Requirement ▸ Replace every "sidebar" with "side panel" in the items below, and leave everything else unchanged.
** Begin Records provided **
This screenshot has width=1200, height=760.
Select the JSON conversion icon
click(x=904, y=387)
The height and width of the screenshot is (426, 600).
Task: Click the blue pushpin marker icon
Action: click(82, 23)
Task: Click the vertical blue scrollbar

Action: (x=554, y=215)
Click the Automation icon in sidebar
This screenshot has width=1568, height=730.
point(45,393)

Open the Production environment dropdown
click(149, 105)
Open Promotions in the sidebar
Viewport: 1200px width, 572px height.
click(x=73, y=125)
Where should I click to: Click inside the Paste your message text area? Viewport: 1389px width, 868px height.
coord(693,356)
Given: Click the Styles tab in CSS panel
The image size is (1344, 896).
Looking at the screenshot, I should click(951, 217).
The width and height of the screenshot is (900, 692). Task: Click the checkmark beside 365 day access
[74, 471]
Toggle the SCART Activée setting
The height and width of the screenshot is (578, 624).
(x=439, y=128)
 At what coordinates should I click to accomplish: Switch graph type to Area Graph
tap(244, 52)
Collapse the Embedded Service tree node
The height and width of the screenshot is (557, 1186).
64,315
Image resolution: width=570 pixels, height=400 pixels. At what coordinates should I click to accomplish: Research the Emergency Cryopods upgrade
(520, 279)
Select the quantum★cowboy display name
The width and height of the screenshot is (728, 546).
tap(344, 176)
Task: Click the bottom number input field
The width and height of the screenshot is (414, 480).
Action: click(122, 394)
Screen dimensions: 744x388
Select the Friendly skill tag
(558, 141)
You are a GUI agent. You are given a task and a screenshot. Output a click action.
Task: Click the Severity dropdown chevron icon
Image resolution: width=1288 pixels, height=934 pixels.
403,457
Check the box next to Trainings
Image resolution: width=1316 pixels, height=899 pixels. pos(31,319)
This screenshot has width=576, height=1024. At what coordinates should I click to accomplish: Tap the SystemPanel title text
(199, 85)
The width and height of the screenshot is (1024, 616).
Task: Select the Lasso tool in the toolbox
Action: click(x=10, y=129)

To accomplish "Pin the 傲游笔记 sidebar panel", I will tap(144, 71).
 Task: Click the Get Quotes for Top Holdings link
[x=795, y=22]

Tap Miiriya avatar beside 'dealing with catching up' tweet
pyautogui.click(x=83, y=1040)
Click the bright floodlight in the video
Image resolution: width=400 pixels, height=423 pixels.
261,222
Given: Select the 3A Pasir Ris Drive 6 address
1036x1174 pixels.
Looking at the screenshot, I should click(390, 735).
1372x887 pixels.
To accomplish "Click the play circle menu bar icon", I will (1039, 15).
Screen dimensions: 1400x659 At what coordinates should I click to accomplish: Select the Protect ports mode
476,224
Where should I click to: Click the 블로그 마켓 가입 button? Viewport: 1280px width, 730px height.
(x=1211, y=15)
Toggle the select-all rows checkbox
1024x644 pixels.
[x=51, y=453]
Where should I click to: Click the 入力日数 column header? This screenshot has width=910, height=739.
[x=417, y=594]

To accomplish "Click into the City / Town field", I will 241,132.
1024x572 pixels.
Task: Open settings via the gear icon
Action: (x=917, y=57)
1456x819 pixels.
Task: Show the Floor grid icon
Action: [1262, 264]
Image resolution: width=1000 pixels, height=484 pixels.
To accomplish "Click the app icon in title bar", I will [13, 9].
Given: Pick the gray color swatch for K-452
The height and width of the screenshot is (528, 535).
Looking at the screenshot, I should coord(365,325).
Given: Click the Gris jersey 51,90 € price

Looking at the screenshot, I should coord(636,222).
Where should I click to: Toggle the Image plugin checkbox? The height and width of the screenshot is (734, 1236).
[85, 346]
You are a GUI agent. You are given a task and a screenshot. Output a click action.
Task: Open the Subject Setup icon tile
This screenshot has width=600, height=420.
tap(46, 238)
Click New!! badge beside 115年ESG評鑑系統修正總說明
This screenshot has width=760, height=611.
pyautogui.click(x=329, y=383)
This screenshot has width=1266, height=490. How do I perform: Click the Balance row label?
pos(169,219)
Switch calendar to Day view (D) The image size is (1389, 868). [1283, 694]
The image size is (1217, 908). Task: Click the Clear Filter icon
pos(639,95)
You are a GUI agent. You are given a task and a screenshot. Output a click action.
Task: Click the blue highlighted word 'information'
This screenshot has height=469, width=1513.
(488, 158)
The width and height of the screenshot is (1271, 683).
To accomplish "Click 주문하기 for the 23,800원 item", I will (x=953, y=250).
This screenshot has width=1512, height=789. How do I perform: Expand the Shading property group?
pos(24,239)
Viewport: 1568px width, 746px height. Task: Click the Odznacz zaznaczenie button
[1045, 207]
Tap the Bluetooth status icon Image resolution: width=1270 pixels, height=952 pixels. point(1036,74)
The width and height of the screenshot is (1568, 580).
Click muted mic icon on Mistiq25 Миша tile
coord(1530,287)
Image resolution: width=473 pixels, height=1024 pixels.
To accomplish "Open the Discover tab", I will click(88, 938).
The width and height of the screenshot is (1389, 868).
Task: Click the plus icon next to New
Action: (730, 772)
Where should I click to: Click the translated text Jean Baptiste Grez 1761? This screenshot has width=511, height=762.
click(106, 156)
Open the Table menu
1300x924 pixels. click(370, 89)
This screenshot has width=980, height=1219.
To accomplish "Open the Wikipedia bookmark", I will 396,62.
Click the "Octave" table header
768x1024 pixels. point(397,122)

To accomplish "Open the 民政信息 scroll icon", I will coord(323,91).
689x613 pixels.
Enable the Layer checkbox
** End Records provided **
Problem solution ▸
This screenshot has width=1200, height=760.
Select the JSON conversion icon
click(x=904, y=387)
The height and width of the screenshot is (426, 600).
Task: Click the blue pushpin marker icon
Action: click(82, 23)
Task: Click the vertical blue scrollbar

Action: (x=554, y=215)
Click the Automation icon in side panel
This screenshot has width=1568, height=730.
point(45,393)

Open the Production environment dropdown
click(149, 105)
Open Promotions in the side panel
Viewport: 1200px width, 572px height.
click(x=73, y=125)
Where should I click to: Click inside the Paste your message text area? Viewport: 1389px width, 868px height.
coord(693,356)
Given: Click the Styles tab in CSS panel
The image size is (1344, 896).
Looking at the screenshot, I should click(951, 217).
The width and height of the screenshot is (900, 692). Task: Click the checkmark beside 365 day access
[74, 471]
Toggle the SCART Activée setting
The height and width of the screenshot is (578, 624).
(x=439, y=128)
 At what coordinates should I click to accomplish: Switch graph type to Area Graph
tap(244, 52)
Collapse the Embedded Service tree node
The height and width of the screenshot is (557, 1186).
64,315
Image resolution: width=570 pixels, height=400 pixels. At what coordinates should I click to accomplish: Research the Emergency Cryopods upgrade
(520, 279)
Select the quantum★cowboy display name
The width and height of the screenshot is (728, 546).
tap(344, 176)
Task: Click the bottom number input field
The width and height of the screenshot is (414, 480).
Action: click(122, 394)
Screen dimensions: 744x388
Select the Friendly skill tag
(558, 141)
You are a GUI agent. You are given a task and a screenshot. Output a click action.
Task: Click the Severity dropdown chevron icon
Image resolution: width=1288 pixels, height=934 pixels.
403,457
Check the box next to Trainings
Image resolution: width=1316 pixels, height=899 pixels. pos(31,319)
This screenshot has width=576, height=1024. At what coordinates should I click to accomplish: Tap the SystemPanel title text
(199, 85)
The width and height of the screenshot is (1024, 616).
Task: Select the Lasso tool in the toolbox
Action: click(x=10, y=129)

To accomplish "Pin the 傲游笔记 side panel panel", I will tap(144, 71).
 Task: Click the Get Quotes for Top Holdings link
[x=795, y=22]

Tap Miiriya avatar beside 'dealing with catching up' tweet
pyautogui.click(x=83, y=1040)
Click the bright floodlight in the video
Image resolution: width=400 pixels, height=423 pixels.
261,222
Given: Select the 3A Pasir Ris Drive 6 address
1036x1174 pixels.
Looking at the screenshot, I should click(390, 735).
1372x887 pixels.
To accomplish "Click the play circle menu bar icon", I will (1039, 15).
Screen dimensions: 1400x659 At what coordinates should I click to accomplish: Select the Protect ports mode
476,224
Where should I click to: Click the 블로그 마켓 가입 button? Viewport: 1280px width, 730px height.
(x=1211, y=15)
Toggle the select-all rows checkbox
1024x644 pixels.
[x=51, y=453]
Where should I click to: Click the 入力日数 column header? This screenshot has width=910, height=739.
[x=417, y=594]

To accomplish "Click into the City / Town field", I will 241,132.
1024x572 pixels.
Task: Open settings via the gear icon
Action: (x=917, y=57)
1456x819 pixels.
Task: Show the Floor grid icon
Action: [1262, 264]
Image resolution: width=1000 pixels, height=484 pixels.
To accomplish "Click the app icon in title bar", I will [13, 9].
Given: Pick the gray color swatch for K-452
The height and width of the screenshot is (528, 535).
Looking at the screenshot, I should coord(365,325).
Given: Click the Gris jersey 51,90 € price

Looking at the screenshot, I should coord(636,222).
Where should I click to: Toggle the Image plugin checkbox? The height and width of the screenshot is (734, 1236).
[85, 346]
You are a GUI agent. You are given a task and a screenshot. Output a click action.
Task: Open the Subject Setup icon tile
This screenshot has width=600, height=420.
tap(46, 238)
Click New!! badge beside 115年ESG評鑑系統修正總說明
This screenshot has width=760, height=611.
pyautogui.click(x=329, y=383)
This screenshot has width=1266, height=490. How do I perform: Click the Balance row label?
pos(169,219)
Switch calendar to Day view (D) The image size is (1389, 868). [1283, 694]
The image size is (1217, 908). Task: Click the Clear Filter icon
pos(639,95)
You are a GUI agent. You are given a task and a screenshot. Output a click action.
Task: Click the blue highlighted word 'information'
This screenshot has height=469, width=1513.
(488, 158)
The width and height of the screenshot is (1271, 683).
To accomplish "Click 주문하기 for the 23,800원 item", I will (x=953, y=250).
This screenshot has width=1512, height=789. How do I perform: Expand the Shading property group?
pos(24,239)
Viewport: 1568px width, 746px height. Task: Click the Odznacz zaznaczenie button
[1045, 207]
Tap the Bluetooth status icon Image resolution: width=1270 pixels, height=952 pixels. point(1036,74)
The width and height of the screenshot is (1568, 580).
Click muted mic icon on Mistiq25 Миша tile
coord(1530,287)
Image resolution: width=473 pixels, height=1024 pixels.
To accomplish "Open the Discover tab", I will click(88, 938).
The width and height of the screenshot is (1389, 868).
Task: Click the plus icon next to New
Action: (730, 772)
Where should I click to: Click the translated text Jean Baptiste Grez 1761? This screenshot has width=511, height=762.
click(106, 156)
Open the Table menu
1300x924 pixels. click(370, 89)
This screenshot has width=980, height=1219.
To accomplish "Open the Wikipedia bookmark", I will 396,62.
Click the "Octave" table header
768x1024 pixels. point(397,122)

To accomplish "Open the 民政信息 scroll icon", I will coord(323,91).
689x613 pixels.
Enable the Layer checkbox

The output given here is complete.